Why would have shareholders get extra returns from this scheme? Lowered taxes is a one off event.
If you had constantly lowered taxes, like we had constantly lowered interest for a couple of years, then that could have been expected to be reflected in the share price.
Or if you could isolate a short time period when they started doing this, then that would have affected earnings and likely the share price. But once that is the way the business operates, why would shares continue to rise? It does not make sense.
These things are already priced in, the stock traders has known these things for decades so the returns are about the same as most other things as you would expect.
High returns comes when stocks do better than expected, these companies are expected to fleece people to hell and make massive profits so when they do that it is just the expected thing happening meaning normal return on investment.
Profits (the money the company makes) are not the same as total return (the money one makes by trading that company's stock on the second hand market plus the arbitrary value distributed to stockholders, usually close to 0), are they?
I’m an American citizen, and no matter where I go, I owe the IRS taxes on what I make, even if the USA isn’t involved otherwise.
Question: why can’t we do the same for corporations in the USA? The equivalent action might be to only allow a company to expense money spent inside the USA and thus they can’t just license themselves all their own technology and patents which are held in a one person office in Ireland.
I’m sure I’m simplifying things too much, but I’m tired of the two tiered tax system where regular people pay for everything and corps reap the rewards.
You can probably dodge the taxes too by incorporating a company in a tax haven, "working" for that company, and then selling your services through that company. The company can pay you a minimal wage, which would be taxed, but everything else can be stashed in that company tax free.
That’s called a Controlled Foreign Corporation and it won’t work, because its earnings & profits need to be included on the Subpart F income of the shareholders.

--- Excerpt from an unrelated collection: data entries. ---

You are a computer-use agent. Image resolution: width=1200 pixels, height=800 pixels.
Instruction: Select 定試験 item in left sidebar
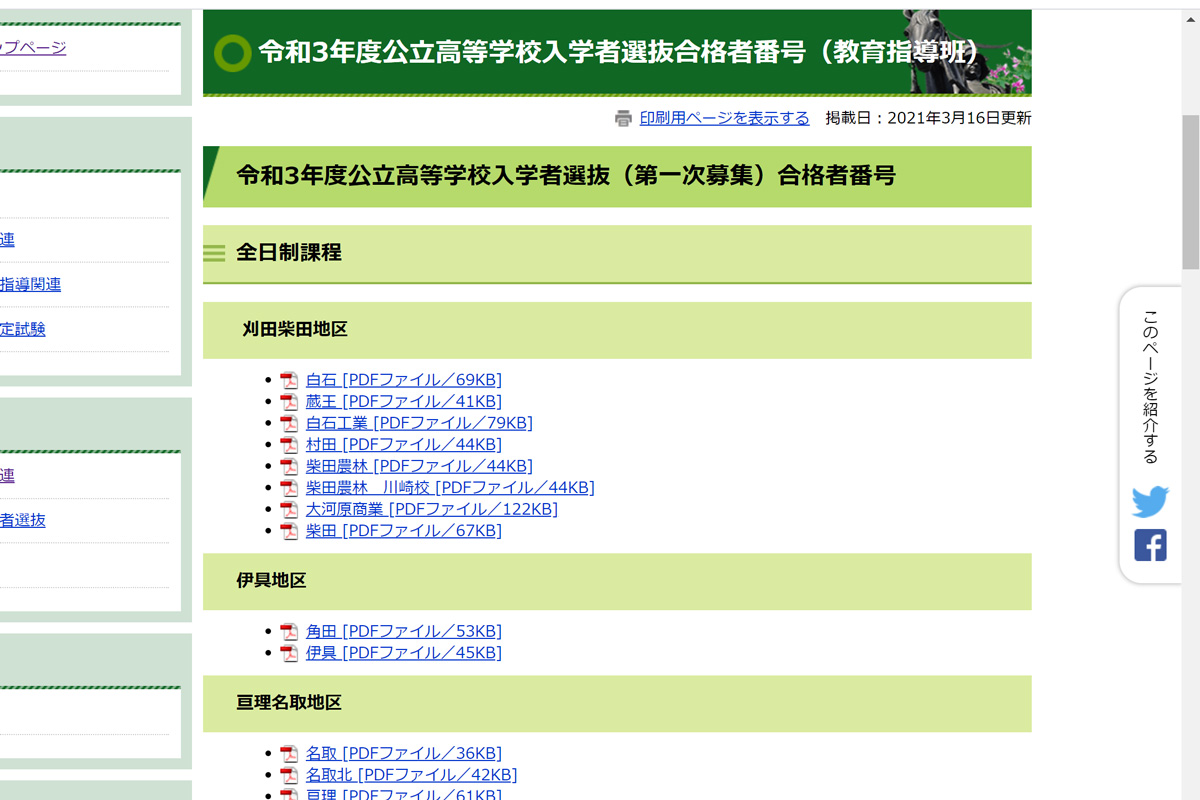pyautogui.click(x=23, y=329)
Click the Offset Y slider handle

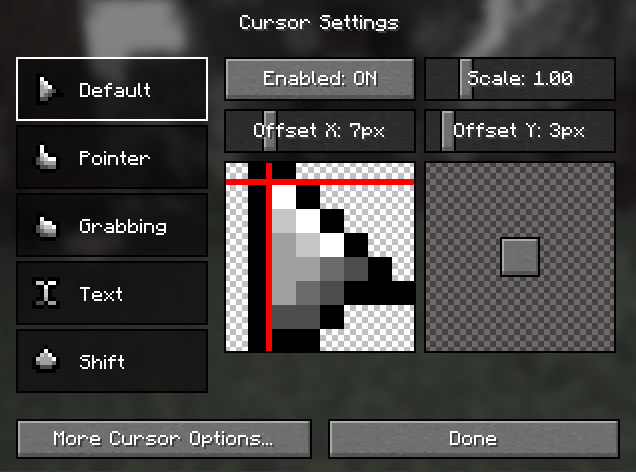448,131
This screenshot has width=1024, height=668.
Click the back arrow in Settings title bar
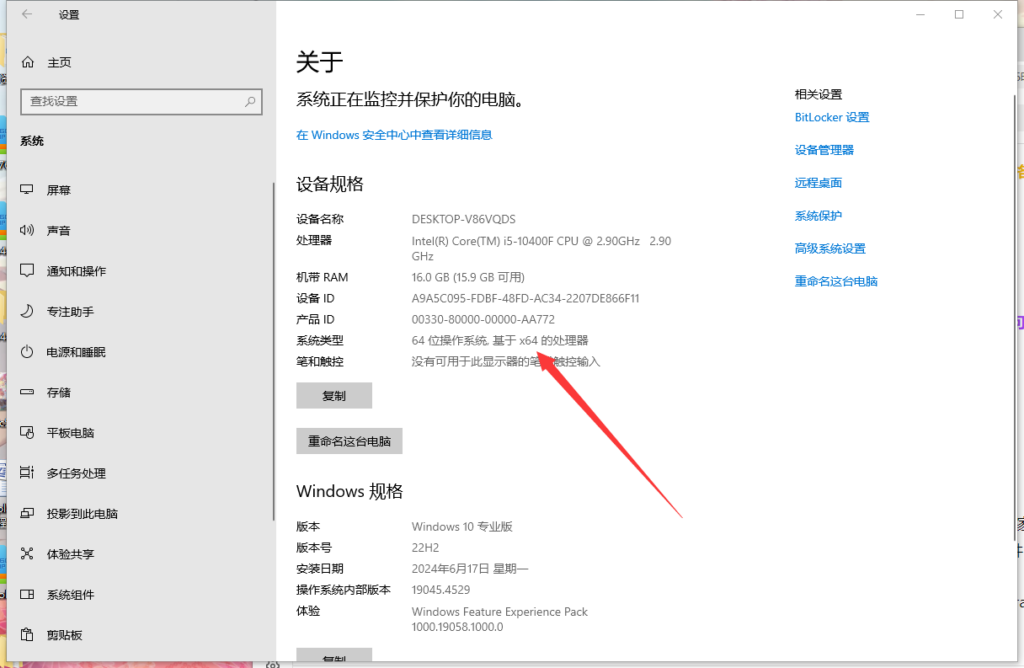[x=26, y=15]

Uncle Sam will get his share. Unless you’re a large corporation, that is.
Controlled Foreign Corporation: a non-resident company, fund, institution or other entity in a low-tax country that is at least 50% owned or controlled, directly or indirectly, by resident taxpayers.
Because you have to put actual substance in the entity. If OP ditched his US citizenship, moved to the Caymans, and then started consulting for international clients - it would work.
and do they? if your money is in a tax haven, you don't pay income tax there. if your ghost company from the tax haven buys a private jet, you don't pay any tax on it. if you then rent it from yourself, you can call it a business expense, and deduct it from your company's profits. if you get a loan from yourself in the tax haven, that's also tax free.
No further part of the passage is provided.